FMラジオやテレビやCDのクラシック音楽の放送批評に特化したブログです。

アクセル・コーバ指揮バイロイト祝祭管弦楽団の『タンホイザー』

なかなか個性的な解釈で感心した。近年の『タンホイザー』では傑出した演奏だった。


『序曲』13小節のクラリネットを名演の誉高いサバリッシュ指揮バイロイト1962年と同じクレッシェンドしている。
サバリッシュと同じ所でアクセル・コーバもクレッシェンドしている。


37小節の3連音符で、コーバは大胆にもリラルランドを掛けた。個性的な解釈だ。
大胆な解釈だけに、オーケストラはいささかぎこちない演奏で揺れている。多分長く深い伝統にはない解釈で、コーバの斬新な解釈はバイロイト祝祭管弦楽団の抵抗があったのだろう。


379小節のAssai strettoが凄かった。
ポケットスコアだと1頁におさまるのだが、ペータース版は分断されていて分かり難いのだが、ショルテイ指揮ウィーン・フィルが音型の冒頭をsfにしている所を、sfを8分音符ないし4分音符に切り離してアクセントを付けて演奏している。テインパニはトレモロの連打だが一打にしている。3小節にわたるトレモロの結尾と冒頭が見える。その結尾の8分音符に又コーバはアクセントを付けて打たせている。

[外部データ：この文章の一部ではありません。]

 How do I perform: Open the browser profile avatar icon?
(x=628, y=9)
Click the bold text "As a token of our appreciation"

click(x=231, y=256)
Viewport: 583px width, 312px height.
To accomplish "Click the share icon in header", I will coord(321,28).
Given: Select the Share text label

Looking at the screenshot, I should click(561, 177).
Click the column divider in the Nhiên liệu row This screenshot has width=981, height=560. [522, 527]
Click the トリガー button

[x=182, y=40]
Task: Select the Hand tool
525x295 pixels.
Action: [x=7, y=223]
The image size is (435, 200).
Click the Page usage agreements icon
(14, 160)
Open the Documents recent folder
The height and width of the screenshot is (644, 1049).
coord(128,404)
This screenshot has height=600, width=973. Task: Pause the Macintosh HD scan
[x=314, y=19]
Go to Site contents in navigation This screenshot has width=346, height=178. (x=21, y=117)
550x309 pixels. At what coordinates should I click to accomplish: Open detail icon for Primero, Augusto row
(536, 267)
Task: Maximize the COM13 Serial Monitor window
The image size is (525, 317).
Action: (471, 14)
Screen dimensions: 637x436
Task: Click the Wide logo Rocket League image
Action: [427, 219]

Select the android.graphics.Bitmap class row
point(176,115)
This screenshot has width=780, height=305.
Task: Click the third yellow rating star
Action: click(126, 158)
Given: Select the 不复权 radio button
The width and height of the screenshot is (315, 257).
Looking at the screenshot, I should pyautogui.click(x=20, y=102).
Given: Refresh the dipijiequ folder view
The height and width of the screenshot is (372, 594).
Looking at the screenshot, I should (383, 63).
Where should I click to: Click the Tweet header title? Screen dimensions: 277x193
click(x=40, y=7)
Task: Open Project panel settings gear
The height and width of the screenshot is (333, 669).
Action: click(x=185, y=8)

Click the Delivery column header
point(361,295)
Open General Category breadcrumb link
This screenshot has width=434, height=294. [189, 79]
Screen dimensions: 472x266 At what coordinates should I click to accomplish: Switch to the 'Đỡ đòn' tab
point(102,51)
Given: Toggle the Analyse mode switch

非情に煩雑に聞こえるのだが、このコーバの作為は53小節の長きに渡って続き、『タンホイザー』の演奏で最大の特長をなしている演奏になった。


コーバのユニークさを最後に指摘しておこう。前後するが、301小節だ。300小節でフルトベングラー指揮ベルリンフィル1951年は、クレッシェンドを掛けている。
コーバは正反対で、何と4つ目の音型にポコリテヌートを掛けている。301小節に入る前に一瞬気が抜けてテンポが緩むのである。それでffが効果を生んだ。凄い。脱帽である。フルトベングラー対コーバ、コーバの勝ちである。


その後で長大な序曲が終わるのだが、最後の2小節はフルトベングラー以来和音を切って終わる伝統をコーバは従わなかった。


この後ドレスデン版を使用しているコーバは、一幕序奏に続いた。


かつてはワーグナーといえば序曲集で一回の演奏会が開かれて、今から思うと笑止千万な代物なのだけれども、この後の長いオペラでコーバは伴奏しているだけを思うと、序曲で腹一杯の満足感がないでもないのである。序曲集で味わうことも決して馬鹿げていない。つまり序曲と歌劇全体は同天秤なのである。


かつて吉田秀和がセルのワーグナー序曲集を演奏会で聴いてそんな不満を述べたことがあるが、コーバの『タンホイザー』序曲を聞いて大満足を感じた次第である。